Para a defensora pública do estado, Tatiana Kosby Boeira, os números da violência contra as mulheres comprovam que apenas o acirramento da punição não basta. “Não basta elevar penas, sem políticas de conscientização e educação. Também se faz necessária a implementação de políticas públicas que promovam o acolhimento e o tratamento psicológico das mulheres vítimas de violência, bem como um olhar para o agressor, buscando reabilitá-lo”, expõe.
“O ciclo de violência somente será rompido com o acesso à educação e com o implemento de meios que possibilitem que as mulheres, vítimas de quaisquer tipo de violência, possam vir a refazer suas vidas, com acesso ao mercado de trabalho, condição de criar seus filhos e atendimento psicológico para vencer os traumas”, conclui.

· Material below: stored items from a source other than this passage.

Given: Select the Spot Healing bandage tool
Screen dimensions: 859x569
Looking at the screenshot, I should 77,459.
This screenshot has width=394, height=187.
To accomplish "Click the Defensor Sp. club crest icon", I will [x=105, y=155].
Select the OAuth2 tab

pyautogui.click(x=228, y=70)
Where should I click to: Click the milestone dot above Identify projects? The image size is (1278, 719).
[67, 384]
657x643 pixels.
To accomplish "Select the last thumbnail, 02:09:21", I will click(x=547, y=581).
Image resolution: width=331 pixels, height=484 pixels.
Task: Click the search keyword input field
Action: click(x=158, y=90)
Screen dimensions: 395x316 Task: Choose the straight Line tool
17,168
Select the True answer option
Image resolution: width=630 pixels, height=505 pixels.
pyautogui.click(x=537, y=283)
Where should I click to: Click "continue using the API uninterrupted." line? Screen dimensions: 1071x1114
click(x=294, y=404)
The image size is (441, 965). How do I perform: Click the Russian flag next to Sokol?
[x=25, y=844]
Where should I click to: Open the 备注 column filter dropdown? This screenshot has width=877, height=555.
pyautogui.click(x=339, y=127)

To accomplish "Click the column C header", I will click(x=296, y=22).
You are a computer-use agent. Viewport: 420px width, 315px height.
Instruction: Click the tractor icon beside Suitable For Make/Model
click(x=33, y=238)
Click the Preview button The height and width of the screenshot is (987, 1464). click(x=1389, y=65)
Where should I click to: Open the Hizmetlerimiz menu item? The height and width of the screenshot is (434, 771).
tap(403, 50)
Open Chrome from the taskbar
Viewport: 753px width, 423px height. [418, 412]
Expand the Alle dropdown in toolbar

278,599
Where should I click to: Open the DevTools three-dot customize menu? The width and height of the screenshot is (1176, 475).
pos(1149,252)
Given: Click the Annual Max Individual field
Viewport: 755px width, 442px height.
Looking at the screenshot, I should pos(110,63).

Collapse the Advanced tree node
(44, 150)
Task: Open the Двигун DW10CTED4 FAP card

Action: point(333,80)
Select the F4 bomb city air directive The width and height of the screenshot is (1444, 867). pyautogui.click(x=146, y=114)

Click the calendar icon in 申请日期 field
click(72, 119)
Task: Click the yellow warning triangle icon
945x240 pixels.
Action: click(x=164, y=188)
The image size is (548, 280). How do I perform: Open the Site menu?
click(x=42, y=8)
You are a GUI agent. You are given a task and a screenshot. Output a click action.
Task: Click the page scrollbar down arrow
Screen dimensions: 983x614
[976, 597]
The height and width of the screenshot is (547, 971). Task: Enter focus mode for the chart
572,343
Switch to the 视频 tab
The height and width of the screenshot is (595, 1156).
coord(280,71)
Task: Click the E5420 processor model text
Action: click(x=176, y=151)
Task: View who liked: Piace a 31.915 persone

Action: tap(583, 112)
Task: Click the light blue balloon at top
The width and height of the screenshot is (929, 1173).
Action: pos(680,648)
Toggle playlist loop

“Celebramos os 15 anos da lei no sentido de reforçar a importância desse instrumento, mas com grande preocupação e com alerta no sentido de que é preciso investir na pauta das mulheres. Romper com essa ideia de que as estratégias punitivistas vão garantir alguma mudança nesse cenário. Temos que trabalhar com ações de médio e longo prazo. Precisamos mudar a nossa cultura, criar serviços, garantir acesso aos mesmos e qualificá-los. Precisamos conversar, dialogar e colocar isso no centro do debate da nossa sociedade”, finaliza Renata.
Para a cientista política Ane Cruz, além da pandemia, temos que enfrentar uma endemia no Brasil que é a violência contra as mulheres e os feminicídios. “Esta endemia só terá cura, se tratarmos de enfrentar o machismo à altura, com educação não sexista nas escolas, por uma cultura não violenta e não misógina, punição severa e reeducação dos agressores.”
Na avaliação de Cristina, para ocorrer o rompimento da violência contra as mulheres é essencial que haja ofertas de acolhida, de serviços de oportunidades para que essa mulher seja capaz de vislumbrar condições de materializar esse rompimento.
Como aponta o Anuário Brasileiro da Segurança Pública de 2021, entre as vítimas de feminicídio no último ano, 61,8% eram negras/ Foto: Giorgia Prates
Algumas leis têm surgido nesse sentido, como a aprovada na Assembleia gaúcha no dia 10 de julho, que prevê o abrigamento para mulheres e crianças vítimas de violência, ainda sem sanção do governador Eduardo Leite. Ou a Lei 14.022/2020, que completou um ano e que prevê a intensificação da Lei Maria da Penha na pandemia e estende seus efeitos para crianças e adolescentes, idosos e pessoas com deficiência.
“Todas as ações legislativas que vêm surgindo são muito importantes, mas infelizmente elas param nos poderes Executivo e Judiciário, que são poderes calcados nessa estrutura extremamente machista, misógina, patriarcal, racista. São as mulheres que mais morrem no Brasil, são as crianças negras que estão ficando mais vítimas do feminicídio, da pandemia, são as mulheres negras que mais sofrem violência, são elas que mais sofrem com a não atuação dos governos”, finaliza Ariane.